Problem description
Each entry needs to be duplicated exactly.
── Extracted data
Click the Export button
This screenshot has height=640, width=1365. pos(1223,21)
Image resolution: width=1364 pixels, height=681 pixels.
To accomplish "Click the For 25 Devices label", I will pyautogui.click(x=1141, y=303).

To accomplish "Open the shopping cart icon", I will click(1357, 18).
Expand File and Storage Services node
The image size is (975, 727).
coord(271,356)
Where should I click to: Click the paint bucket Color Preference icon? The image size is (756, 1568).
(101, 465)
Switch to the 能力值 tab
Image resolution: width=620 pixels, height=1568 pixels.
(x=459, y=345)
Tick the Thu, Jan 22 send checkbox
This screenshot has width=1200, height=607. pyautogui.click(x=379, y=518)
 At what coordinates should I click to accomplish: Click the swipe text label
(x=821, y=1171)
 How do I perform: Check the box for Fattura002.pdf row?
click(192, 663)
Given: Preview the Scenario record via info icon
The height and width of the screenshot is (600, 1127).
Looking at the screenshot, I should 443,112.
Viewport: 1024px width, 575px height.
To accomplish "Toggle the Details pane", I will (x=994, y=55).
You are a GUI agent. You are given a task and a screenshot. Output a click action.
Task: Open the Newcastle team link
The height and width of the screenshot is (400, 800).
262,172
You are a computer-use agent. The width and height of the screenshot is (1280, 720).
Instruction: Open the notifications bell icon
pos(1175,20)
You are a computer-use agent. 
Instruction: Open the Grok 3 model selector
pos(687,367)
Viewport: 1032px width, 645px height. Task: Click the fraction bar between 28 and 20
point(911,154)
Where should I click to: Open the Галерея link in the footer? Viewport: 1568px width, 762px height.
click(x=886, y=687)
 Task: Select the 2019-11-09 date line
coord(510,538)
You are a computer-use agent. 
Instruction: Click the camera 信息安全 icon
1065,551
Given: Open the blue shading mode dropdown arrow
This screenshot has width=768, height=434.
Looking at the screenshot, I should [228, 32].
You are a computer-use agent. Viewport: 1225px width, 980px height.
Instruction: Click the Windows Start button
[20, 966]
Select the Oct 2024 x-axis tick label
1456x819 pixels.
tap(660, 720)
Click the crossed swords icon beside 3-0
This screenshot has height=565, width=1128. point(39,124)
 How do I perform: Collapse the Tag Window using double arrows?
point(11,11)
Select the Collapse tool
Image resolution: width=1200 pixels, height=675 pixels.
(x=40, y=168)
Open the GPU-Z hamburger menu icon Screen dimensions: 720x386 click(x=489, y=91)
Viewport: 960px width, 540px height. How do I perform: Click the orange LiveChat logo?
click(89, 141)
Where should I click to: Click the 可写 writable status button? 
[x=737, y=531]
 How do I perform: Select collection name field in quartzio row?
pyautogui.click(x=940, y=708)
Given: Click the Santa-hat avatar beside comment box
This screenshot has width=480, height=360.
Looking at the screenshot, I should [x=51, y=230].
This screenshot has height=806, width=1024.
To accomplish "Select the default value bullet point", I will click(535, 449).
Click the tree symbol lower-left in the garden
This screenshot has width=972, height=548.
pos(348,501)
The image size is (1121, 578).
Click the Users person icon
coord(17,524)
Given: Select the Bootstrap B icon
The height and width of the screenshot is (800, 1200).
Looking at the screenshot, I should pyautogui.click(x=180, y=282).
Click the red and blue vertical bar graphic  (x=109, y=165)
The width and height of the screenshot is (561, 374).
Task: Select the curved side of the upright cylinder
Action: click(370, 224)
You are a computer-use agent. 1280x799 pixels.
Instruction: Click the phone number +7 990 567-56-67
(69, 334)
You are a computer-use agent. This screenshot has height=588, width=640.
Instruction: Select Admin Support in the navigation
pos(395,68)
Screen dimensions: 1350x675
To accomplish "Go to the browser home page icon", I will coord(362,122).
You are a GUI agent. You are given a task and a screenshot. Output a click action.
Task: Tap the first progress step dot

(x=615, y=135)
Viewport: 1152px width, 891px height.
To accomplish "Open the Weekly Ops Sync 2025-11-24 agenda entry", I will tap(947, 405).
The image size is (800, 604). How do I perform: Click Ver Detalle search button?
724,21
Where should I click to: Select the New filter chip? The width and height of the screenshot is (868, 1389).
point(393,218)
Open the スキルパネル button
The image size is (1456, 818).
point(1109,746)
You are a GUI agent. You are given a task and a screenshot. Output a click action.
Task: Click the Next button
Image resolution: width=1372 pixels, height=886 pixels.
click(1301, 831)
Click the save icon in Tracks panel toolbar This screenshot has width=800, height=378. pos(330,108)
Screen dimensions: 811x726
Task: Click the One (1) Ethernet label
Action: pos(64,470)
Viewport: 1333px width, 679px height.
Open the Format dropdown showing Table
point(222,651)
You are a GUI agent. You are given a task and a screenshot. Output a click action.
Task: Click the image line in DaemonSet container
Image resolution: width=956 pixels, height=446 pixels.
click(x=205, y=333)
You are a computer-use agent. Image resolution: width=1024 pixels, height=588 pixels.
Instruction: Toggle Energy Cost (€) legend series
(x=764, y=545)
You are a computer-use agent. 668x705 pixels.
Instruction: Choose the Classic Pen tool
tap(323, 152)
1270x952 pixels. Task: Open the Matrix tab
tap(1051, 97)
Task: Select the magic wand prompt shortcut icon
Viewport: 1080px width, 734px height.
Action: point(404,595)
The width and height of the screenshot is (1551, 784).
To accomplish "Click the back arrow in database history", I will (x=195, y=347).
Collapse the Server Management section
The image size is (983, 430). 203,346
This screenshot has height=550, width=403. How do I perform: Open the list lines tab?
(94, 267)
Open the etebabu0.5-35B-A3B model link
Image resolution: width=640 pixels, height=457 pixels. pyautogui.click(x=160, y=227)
────
Your response
Click the Export button
This screenshot has height=640, width=1365. pos(1223,21)
Image resolution: width=1364 pixels, height=681 pixels.
To accomplish "Click the For 25 Devices label", I will pyautogui.click(x=1141, y=303).

To accomplish "Open the shopping cart icon", I will click(1357, 18).
Expand File and Storage Services node
The image size is (975, 727).
coord(271,356)
Where should I click to: Click the paint bucket Color Preference icon? The image size is (756, 1568).
(101, 465)
Switch to the 能力值 tab
Image resolution: width=620 pixels, height=1568 pixels.
(x=459, y=345)
Tick the Thu, Jan 22 send checkbox
This screenshot has width=1200, height=607. pyautogui.click(x=379, y=518)
 At what coordinates should I click to accomplish: Click the swipe text label
(x=821, y=1171)
 How do I perform: Check the box for Fattura002.pdf row?
click(192, 663)
Given: Preview the Scenario record via info icon
The height and width of the screenshot is (600, 1127).
Looking at the screenshot, I should 443,112.
Viewport: 1024px width, 575px height.
To accomplish "Toggle the Details pane", I will (x=994, y=55).
You are a GUI agent. You are given a task and a screenshot. Output a click action.
Task: Open the Newcastle team link
The height and width of the screenshot is (400, 800).
262,172
You are a computer-use agent. The width and height of the screenshot is (1280, 720).
Instruction: Open the notifications bell icon
pos(1175,20)
You are a computer-use agent. 
Instruction: Open the Grok 3 model selector
pos(687,367)
Viewport: 1032px width, 645px height. Task: Click the fraction bar between 28 and 20
point(911,154)
Where should I click to: Open the Галерея link in the footer? Viewport: 1568px width, 762px height.
click(x=886, y=687)
 Task: Select the 2019-11-09 date line
coord(510,538)
You are a computer-use agent. 
Instruction: Click the camera 信息安全 icon
1065,551
Given: Open the blue shading mode dropdown arrow
This screenshot has width=768, height=434.
Looking at the screenshot, I should [228, 32].
You are a computer-use agent. Viewport: 1225px width, 980px height.
Instruction: Click the Windows Start button
[20, 966]
Select the Oct 2024 x-axis tick label
1456x819 pixels.
tap(660, 720)
Click the crossed swords icon beside 3-0
This screenshot has height=565, width=1128. point(39,124)
 How do I perform: Collapse the Tag Window using double arrows?
point(11,11)
Select the Collapse tool
Image resolution: width=1200 pixels, height=675 pixels.
(x=40, y=168)
Open the GPU-Z hamburger menu icon Screen dimensions: 720x386 click(x=489, y=91)
Viewport: 960px width, 540px height. How do I perform: Click the orange LiveChat logo?
click(89, 141)
Where should I click to: Click the 可写 writable status button? 
[x=737, y=531]
 How do I perform: Select collection name field in quartzio row?
pyautogui.click(x=940, y=708)
Given: Click the Santa-hat avatar beside comment box
This screenshot has width=480, height=360.
Looking at the screenshot, I should [x=51, y=230].
This screenshot has height=806, width=1024.
To accomplish "Select the default value bullet point", I will click(535, 449).
Click the tree symbol lower-left in the garden
This screenshot has width=972, height=548.
pos(348,501)
The image size is (1121, 578).
Click the Users person icon
coord(17,524)
Given: Select the Bootstrap B icon
The height and width of the screenshot is (800, 1200).
Looking at the screenshot, I should pyautogui.click(x=180, y=282).
Click the red and blue vertical bar graphic  (x=109, y=165)
The width and height of the screenshot is (561, 374).
Task: Select the curved side of the upright cylinder
Action: click(370, 224)
You are a computer-use agent. 1280x799 pixels.
Instruction: Click the phone number +7 990 567-56-67
(69, 334)
You are a computer-use agent. This screenshot has height=588, width=640.
Instruction: Select Admin Support in the navigation
pos(395,68)
Screen dimensions: 1350x675
To accomplish "Go to the browser home page icon", I will coord(362,122).
You are a GUI agent. You are given a task and a screenshot. Output a click action.
Task: Tap the first progress step dot

(x=615, y=135)
Viewport: 1152px width, 891px height.
To accomplish "Open the Weekly Ops Sync 2025-11-24 agenda entry", I will tap(947, 405).
The image size is (800, 604). How do I perform: Click Ver Detalle search button?
724,21
Where should I click to: Select the New filter chip? The width and height of the screenshot is (868, 1389).
point(393,218)
Open the スキルパネル button
The image size is (1456, 818).
point(1109,746)
You are a GUI agent. You are given a task and a screenshot. Output a click action.
Task: Click the Next button
Image resolution: width=1372 pixels, height=886 pixels.
click(1301, 831)
Click the save icon in Tracks panel toolbar This screenshot has width=800, height=378. pos(330,108)
Screen dimensions: 811x726
Task: Click the One (1) Ethernet label
Action: pos(64,470)
Viewport: 1333px width, 679px height.
Open the Format dropdown showing Table
point(222,651)
You are a GUI agent. You are given a task and a screenshot. Output a click action.
Task: Click the image line in DaemonSet container
Image resolution: width=956 pixels, height=446 pixels.
click(x=205, y=333)
You are a computer-use agent. Image resolution: width=1024 pixels, height=588 pixels.
Instruction: Toggle Energy Cost (€) legend series
(x=764, y=545)
You are a computer-use agent. 668x705 pixels.
Instruction: Choose the Classic Pen tool
tap(323, 152)
1270x952 pixels. Task: Open the Matrix tab
tap(1051, 97)
Task: Select the magic wand prompt shortcut icon
Viewport: 1080px width, 734px height.
Action: point(404,595)
The width and height of the screenshot is (1551, 784).
To accomplish "Click the back arrow in database history", I will (x=195, y=347).
Collapse the Server Management section
The image size is (983, 430). 203,346
This screenshot has height=550, width=403. How do I perform: Open the list lines tab?
(94, 267)
Open the etebabu0.5-35B-A3B model link
Image resolution: width=640 pixels, height=457 pixels. pyautogui.click(x=160, y=227)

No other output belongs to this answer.